A blog on some snippets of my work in bioinformatics. Hopefully you find something useful here and avoid stupid mistakes I made.
Dereplicating genomes is a common step used in genomic analysis and in data cleaning. Redundant genomes are removed from a set of data so that the best genomes are selected as representative. Common tools are dRep, MASH and skDer.
I will be using the dataset retrieved from this example as toy dataset, and dereplicating it into representative genomes using skDer
conda create -n skder -c conda-forge -c bioconda skder
Assuming your genomic assemblies/genomes are in a directory called fna, run
skder -g ./fna -o ./skder -l --threads 20
-g sets the input directory, -o sets the output directory. -l is optional that sets symbolic links in the output genomes instead of a direct copy. --threads sets number of threads to run skder. Bigger number good.`
Give it some time
Your dereplicated genomes will be populated in the Dereplicated_Representative_Genomes subdirectory in the output path.

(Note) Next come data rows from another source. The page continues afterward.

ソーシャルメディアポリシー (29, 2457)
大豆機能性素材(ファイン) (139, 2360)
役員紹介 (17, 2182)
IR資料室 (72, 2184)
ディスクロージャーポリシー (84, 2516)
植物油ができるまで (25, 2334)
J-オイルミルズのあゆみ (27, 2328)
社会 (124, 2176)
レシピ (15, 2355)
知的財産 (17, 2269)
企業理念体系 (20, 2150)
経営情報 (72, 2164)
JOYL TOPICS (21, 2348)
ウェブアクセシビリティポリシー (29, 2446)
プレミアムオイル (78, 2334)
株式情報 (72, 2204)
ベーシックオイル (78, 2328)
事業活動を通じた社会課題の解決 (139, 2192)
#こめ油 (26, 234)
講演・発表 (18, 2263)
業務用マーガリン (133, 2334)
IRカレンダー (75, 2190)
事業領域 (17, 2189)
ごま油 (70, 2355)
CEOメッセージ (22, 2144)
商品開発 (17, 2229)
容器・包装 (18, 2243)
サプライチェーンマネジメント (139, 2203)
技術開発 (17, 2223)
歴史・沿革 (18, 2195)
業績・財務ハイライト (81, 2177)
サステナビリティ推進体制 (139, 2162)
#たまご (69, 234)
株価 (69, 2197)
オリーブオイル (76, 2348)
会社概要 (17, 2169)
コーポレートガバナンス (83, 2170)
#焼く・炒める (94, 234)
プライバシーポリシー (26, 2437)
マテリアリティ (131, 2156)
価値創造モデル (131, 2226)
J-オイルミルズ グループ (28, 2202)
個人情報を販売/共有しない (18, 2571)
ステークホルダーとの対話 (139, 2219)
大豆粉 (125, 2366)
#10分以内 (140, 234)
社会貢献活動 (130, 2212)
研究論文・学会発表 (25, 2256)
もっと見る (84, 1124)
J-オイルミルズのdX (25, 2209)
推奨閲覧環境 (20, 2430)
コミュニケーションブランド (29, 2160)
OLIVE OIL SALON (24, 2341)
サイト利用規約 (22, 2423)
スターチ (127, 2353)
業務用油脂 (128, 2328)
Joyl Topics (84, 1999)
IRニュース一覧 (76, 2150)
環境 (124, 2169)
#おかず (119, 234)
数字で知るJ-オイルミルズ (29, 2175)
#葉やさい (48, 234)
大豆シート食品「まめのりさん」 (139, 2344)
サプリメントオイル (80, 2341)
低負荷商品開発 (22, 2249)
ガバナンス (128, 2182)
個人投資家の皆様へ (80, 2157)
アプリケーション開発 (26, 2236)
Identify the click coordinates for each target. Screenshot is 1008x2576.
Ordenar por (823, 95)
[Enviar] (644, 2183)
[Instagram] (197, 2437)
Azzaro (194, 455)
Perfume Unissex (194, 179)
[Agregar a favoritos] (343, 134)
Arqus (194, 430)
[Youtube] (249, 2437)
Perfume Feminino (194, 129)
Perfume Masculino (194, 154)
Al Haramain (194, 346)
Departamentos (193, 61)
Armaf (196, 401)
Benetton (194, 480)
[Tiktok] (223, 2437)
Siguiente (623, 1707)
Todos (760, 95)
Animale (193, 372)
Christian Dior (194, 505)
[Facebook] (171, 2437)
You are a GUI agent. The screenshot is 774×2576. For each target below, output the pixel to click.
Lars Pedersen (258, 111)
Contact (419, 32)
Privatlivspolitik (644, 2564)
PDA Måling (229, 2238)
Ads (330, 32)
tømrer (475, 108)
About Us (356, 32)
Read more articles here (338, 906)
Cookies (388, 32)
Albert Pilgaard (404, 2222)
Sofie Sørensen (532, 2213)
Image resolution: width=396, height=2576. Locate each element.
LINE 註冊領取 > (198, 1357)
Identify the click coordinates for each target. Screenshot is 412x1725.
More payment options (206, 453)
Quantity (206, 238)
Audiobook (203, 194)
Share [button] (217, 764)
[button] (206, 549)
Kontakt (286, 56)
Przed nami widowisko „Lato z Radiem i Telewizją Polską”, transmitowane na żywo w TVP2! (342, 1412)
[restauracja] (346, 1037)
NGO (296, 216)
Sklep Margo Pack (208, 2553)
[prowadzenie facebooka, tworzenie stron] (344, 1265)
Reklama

In the example, we started with 1603 genomes. After dereplication, we ended with 15 genomes. This corresponds to about 0.9% is representative, suggesting that the 1603 genomes may be very similar to each other.
Note: You should probably shard and batch your genomes if you have more than 5000 genomes. The run time will increase signficantly as sample size increase since it’s running pairwise comparisons.